Kras Is Critical for B Cell Lymphopoiesis

Abstract

The three major Ras members, Kras, Hras, and Nras, are highly homologous and individual Ras genes can have distinct biological functions. Embryonic lethality of Kras-deficient mice precludes study of the biological functions of this Ras family member. In this study, we generated and examined mice with hematopoietic-specific deletion of Kras and bone marrow (BM) chimeric mice with B cell–specific targeted deletion of Kras. Hematopoietic-specific deletion of Kras impaired early B cell development at the pre–B cell stage and late B cell maturation, resulting in the reduction of BM pre–, immature, and mature B cells and peripheral follicular, marginal zone, and B1 mature B cells.
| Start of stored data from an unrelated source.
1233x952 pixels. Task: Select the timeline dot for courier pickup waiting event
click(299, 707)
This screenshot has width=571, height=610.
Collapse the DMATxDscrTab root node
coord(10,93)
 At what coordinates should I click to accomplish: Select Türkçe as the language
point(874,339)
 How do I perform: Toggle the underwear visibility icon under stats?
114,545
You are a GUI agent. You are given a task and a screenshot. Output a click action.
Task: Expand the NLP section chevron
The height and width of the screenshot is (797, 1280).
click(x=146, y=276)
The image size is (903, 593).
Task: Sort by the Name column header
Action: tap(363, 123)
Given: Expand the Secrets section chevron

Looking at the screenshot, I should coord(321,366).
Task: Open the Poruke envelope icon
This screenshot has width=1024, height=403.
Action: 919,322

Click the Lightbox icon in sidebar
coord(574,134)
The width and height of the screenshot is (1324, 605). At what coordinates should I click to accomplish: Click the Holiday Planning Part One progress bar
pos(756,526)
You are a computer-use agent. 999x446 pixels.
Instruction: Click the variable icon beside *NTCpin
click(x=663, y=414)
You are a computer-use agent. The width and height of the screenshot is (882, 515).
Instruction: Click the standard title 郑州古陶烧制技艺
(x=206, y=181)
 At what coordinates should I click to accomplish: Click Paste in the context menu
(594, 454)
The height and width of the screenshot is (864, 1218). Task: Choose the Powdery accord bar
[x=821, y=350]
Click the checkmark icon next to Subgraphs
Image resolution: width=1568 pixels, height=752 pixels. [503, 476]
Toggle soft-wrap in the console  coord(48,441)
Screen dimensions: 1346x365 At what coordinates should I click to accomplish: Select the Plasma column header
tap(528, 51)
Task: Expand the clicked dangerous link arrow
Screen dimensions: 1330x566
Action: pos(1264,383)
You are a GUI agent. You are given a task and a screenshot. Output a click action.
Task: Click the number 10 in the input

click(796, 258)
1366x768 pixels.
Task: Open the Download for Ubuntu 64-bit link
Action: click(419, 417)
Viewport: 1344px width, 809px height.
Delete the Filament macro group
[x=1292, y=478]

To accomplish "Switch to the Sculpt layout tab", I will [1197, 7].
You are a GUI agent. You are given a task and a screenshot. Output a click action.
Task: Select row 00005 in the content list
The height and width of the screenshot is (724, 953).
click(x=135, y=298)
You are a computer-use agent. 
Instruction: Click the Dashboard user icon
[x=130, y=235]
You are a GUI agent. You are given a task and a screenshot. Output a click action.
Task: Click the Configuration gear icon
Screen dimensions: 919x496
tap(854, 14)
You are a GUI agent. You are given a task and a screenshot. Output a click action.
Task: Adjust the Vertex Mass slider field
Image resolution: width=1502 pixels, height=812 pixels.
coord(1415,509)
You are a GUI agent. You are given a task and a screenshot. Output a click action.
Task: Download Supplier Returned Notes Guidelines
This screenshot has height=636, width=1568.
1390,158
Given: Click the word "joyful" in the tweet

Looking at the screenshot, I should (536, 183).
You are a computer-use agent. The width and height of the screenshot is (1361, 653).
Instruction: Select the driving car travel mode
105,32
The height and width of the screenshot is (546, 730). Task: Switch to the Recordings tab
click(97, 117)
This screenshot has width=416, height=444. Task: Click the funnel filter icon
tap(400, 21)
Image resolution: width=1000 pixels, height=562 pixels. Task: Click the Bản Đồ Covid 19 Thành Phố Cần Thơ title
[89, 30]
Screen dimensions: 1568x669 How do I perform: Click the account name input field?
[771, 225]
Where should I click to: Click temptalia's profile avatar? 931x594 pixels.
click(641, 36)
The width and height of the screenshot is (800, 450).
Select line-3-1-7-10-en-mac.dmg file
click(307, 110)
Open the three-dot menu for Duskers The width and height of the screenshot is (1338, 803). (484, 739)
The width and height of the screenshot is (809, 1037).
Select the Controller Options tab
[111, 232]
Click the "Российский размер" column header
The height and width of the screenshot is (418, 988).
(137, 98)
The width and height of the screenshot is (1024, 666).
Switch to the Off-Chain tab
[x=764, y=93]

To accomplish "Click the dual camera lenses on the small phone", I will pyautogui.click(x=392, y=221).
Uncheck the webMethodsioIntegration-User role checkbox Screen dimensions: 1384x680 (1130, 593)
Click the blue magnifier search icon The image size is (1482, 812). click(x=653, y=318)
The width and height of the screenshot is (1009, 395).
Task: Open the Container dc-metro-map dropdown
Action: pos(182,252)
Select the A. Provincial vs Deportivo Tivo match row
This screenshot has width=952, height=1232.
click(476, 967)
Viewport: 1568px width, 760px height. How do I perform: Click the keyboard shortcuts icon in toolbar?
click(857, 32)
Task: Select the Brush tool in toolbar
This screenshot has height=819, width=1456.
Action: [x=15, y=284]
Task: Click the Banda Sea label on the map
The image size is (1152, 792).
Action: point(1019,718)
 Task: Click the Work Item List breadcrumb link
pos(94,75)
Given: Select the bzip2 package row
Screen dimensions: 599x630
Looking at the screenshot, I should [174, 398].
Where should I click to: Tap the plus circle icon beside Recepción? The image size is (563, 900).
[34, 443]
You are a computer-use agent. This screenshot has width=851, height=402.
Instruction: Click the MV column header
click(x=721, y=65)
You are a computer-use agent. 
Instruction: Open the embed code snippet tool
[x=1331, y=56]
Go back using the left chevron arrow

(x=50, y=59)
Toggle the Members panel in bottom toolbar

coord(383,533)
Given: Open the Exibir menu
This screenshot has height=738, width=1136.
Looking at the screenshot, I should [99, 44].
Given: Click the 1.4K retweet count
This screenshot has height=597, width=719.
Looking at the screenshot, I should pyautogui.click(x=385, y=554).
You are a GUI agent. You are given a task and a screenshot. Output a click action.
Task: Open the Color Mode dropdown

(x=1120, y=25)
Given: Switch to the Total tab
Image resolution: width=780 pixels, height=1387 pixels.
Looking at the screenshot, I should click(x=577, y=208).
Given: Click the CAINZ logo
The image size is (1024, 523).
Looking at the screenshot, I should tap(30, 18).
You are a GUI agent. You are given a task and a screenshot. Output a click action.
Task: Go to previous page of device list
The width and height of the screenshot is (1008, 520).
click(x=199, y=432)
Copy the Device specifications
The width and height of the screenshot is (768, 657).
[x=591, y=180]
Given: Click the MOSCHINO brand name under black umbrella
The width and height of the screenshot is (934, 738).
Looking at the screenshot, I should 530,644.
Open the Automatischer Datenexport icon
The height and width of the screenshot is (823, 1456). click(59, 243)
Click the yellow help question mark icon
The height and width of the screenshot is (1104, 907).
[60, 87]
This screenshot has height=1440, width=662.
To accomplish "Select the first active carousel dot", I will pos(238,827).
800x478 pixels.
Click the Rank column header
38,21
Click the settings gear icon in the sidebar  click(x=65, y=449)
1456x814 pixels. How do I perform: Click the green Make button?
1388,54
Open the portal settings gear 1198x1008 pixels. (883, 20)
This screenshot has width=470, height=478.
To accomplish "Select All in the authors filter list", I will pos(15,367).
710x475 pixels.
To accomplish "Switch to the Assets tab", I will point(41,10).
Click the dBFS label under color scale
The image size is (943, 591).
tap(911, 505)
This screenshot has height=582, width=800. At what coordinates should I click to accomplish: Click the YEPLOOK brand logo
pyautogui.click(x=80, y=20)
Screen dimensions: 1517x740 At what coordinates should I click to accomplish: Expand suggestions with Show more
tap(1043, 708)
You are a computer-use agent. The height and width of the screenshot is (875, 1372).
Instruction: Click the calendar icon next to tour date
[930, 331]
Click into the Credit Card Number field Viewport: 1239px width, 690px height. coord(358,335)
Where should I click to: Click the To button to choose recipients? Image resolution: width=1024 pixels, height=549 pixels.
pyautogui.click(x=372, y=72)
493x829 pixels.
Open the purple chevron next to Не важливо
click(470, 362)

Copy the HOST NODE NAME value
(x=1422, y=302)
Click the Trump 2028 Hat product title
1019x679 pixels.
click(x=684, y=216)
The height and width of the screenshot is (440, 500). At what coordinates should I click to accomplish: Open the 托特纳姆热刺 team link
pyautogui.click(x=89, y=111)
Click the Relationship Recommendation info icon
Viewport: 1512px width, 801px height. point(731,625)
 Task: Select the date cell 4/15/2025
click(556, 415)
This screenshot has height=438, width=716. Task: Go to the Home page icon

In contrast, Kras deficiency did not affect T cell development. Studies of BM chimeric mice with B cell–specific deletion of Kras demonstrated that Kras deficiency intrinsically impaired B cell development. Kras deficiency reduced BCR-induced B cell proliferation and survival. Furthermore, Kras deficiency specifically impaired pre–BCR- and BCR-induced activation of the Raf-1/MEK/ERK pathway in pre–B and mature B cells, respectively. Thus, Kras is the unique Ras family member that plays a critical role in early B cell development and late B cell maturation through controlling the Raf-1/MEK/ERK pathway.